We should consider every day lost on which we have not danced at least once.

You know who said that? Friedrich Nietzsche—a real philosopher, who didn’t need to substitute fairy tales for reality and then pretend that that was an improvement rooted in his own exalted “second-tier spiritual realization.”

Can one then claim that there is no need to integrate the various approaches in the field of consciousness studies, or at least to point out the first- and third-person approaches that divide it? Surely, listing the current schools of thought, and the attempt, by Wilber and others, to arrange them in some kind of order, can only help?

As a first point, it is exactly the attempt to find order in all those phenomena without having any idea about how to separate the real ones from the imaginary ones that has created the integral mess in the first place. Thus, the “theorists” give equal weight to the “effectiveness” of long-ago debunked homeopathy and acupuncture, and to the “proven” efficacy of meditation in advancing psychological stage-growth, as they give to a real process of evolution (which has to be utterly misrepresented in order to fit into their “theories”). But where, in life, do we get marks simply for “attempting” things, much less for giving the false impression of success by dishonestly/selectively ignoring uncomplimentary, contrary information?

And, ironically, it is exactly the combination of third-person and first-person approaches, in the use of basic statistics and double-blind settings to evaluate claims of the abilities to see auras or to do astral travel, for example, that has provided the most evidence that such purported abilities are unlikely to be real.

Plus, you cannot do anything resembling science by “including everything” now, and only later weeding out the phenomena that don’t actually exist. Consequently, until you have thoroughly determined what the “best evidence” that needs to be explained actually is, your theories are inherently going to be “dime a dozen” ones, which fit “pretty well” with whatever you hope may exist in the physical and transpersonal worlds. When exactly that same approach is being taken in the attempt to arrange current schools of thought into some kind of order, one truly doesn’t even need to read the “breakthrough” publications in order to know that they are not going to stand up to questioning.

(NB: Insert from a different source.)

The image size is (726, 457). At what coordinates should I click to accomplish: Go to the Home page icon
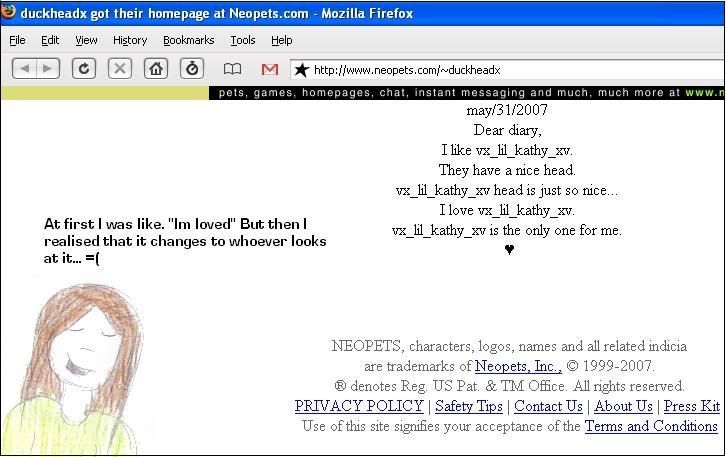pyautogui.click(x=155, y=69)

Further, proper theories in any field don’t merely explain existing phenomena and predict new ones. Rather, they also “disallow” claimed phenomena which have failed to show themselves in proper testing. How is the integral “we’ll weed it out later” approach to a “Theory of Everything” ever going to accomplish the latter point? Even in principle, it cannot.

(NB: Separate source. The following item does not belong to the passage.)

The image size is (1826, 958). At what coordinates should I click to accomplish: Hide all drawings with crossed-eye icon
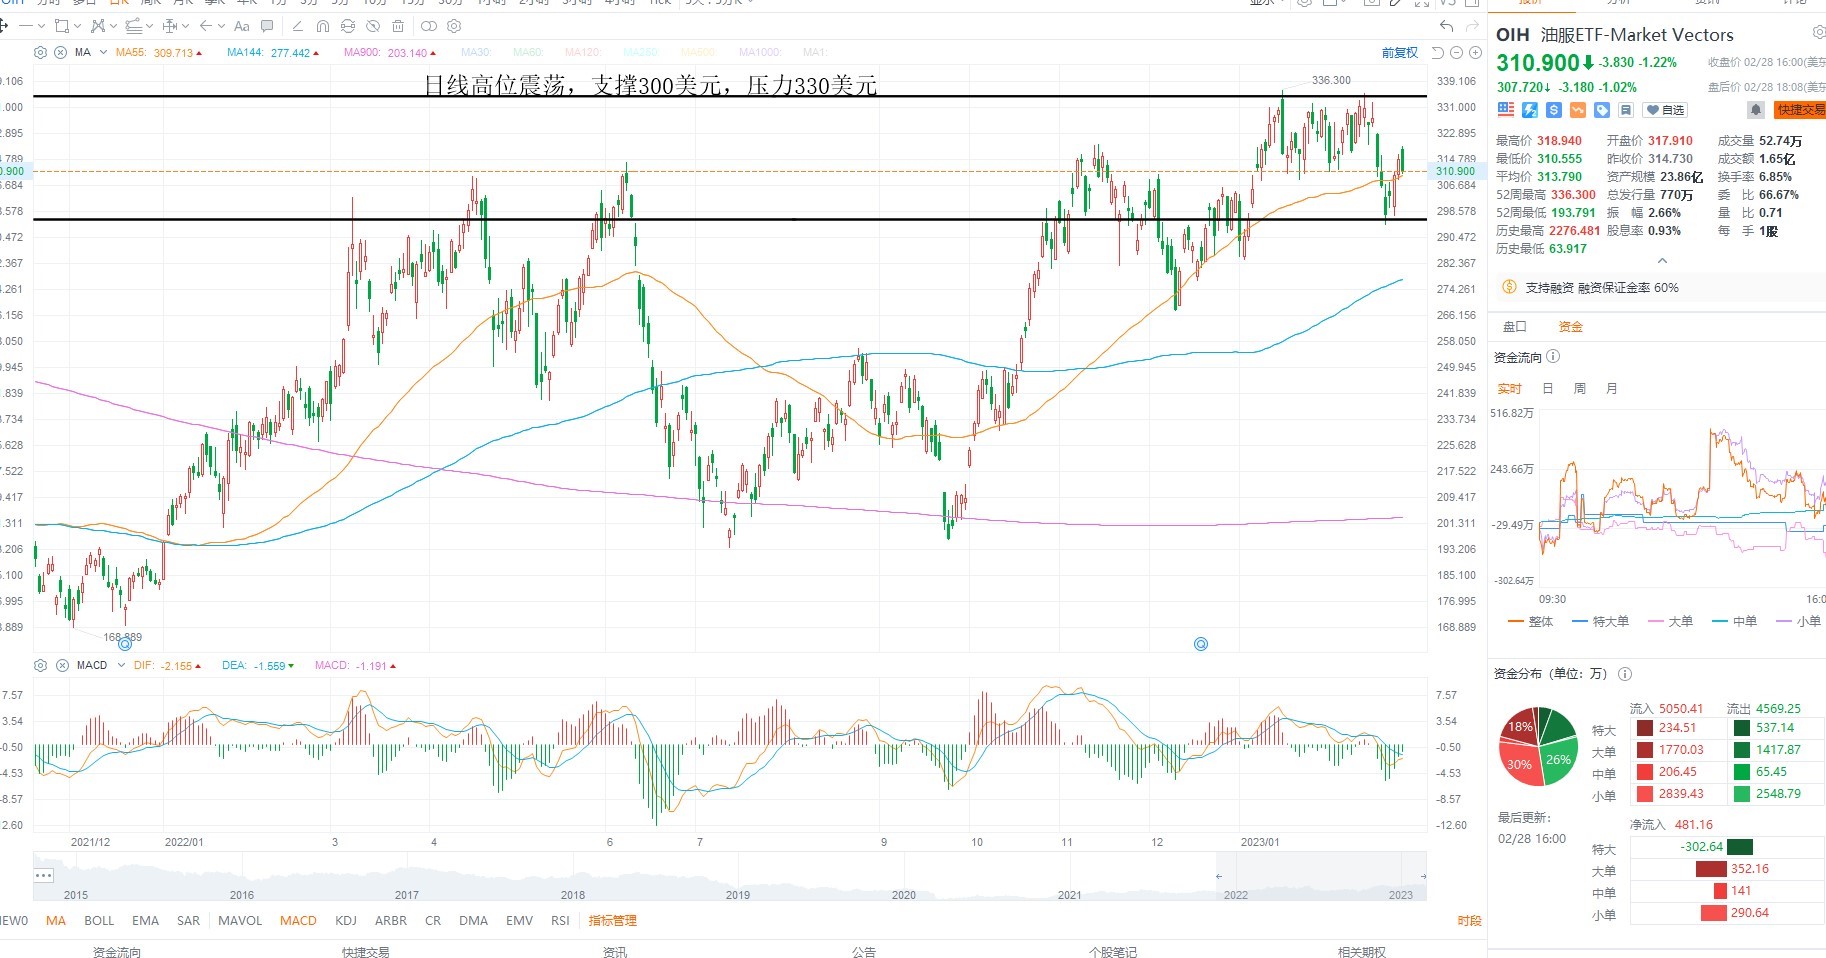click(373, 26)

Of course, for people with an interest in such things, there will always be at least a psychological need for such attempts at integration. But Wilber (and at least 80% of his critics, and at least 99% of his followers) woefully lack the knowledge to effect that integration, or even to properly critique others’ attempts at it. (That knowledge-base would cover original sources, along with one’s understanding and applying of the fact that literally nothing of what one might like to believe about the hoped-for transpersonal aspects of reality has ever showed itself in any properly conducted and repeated testing.)

Further, since the integral community as a whole is blatantly unable to recognize false attempts at such integration even when the flaws are enumerated in precise detail, it doesn’t have a prayer of recognizing true ones, either. Its members simply won’t know the difference.

Still, it is never an all-or-nothing proposition. Is the attempt to put current schools of thought into some kind of order a good thing, at least in principle? Of course it is. Has any good come out of it? Of course. Has any bad come out of it? Yes, quite a lot actually. Does integral philosophy do more harm than good? Based on lost productivity, the psychotic side-effects of meditation, and the like, I would say yes, it does significantly more harm than good; notwithstanding that, like all “opiates of the masses,” it does serve a social and salvational function for the in-group.

The problem with integral/spiritual pursuits is that they are never content to be mere theories; they always want to be applied to real lives. While that may sound like a good idea, it’s exactly in the applying that all the worst damage is done.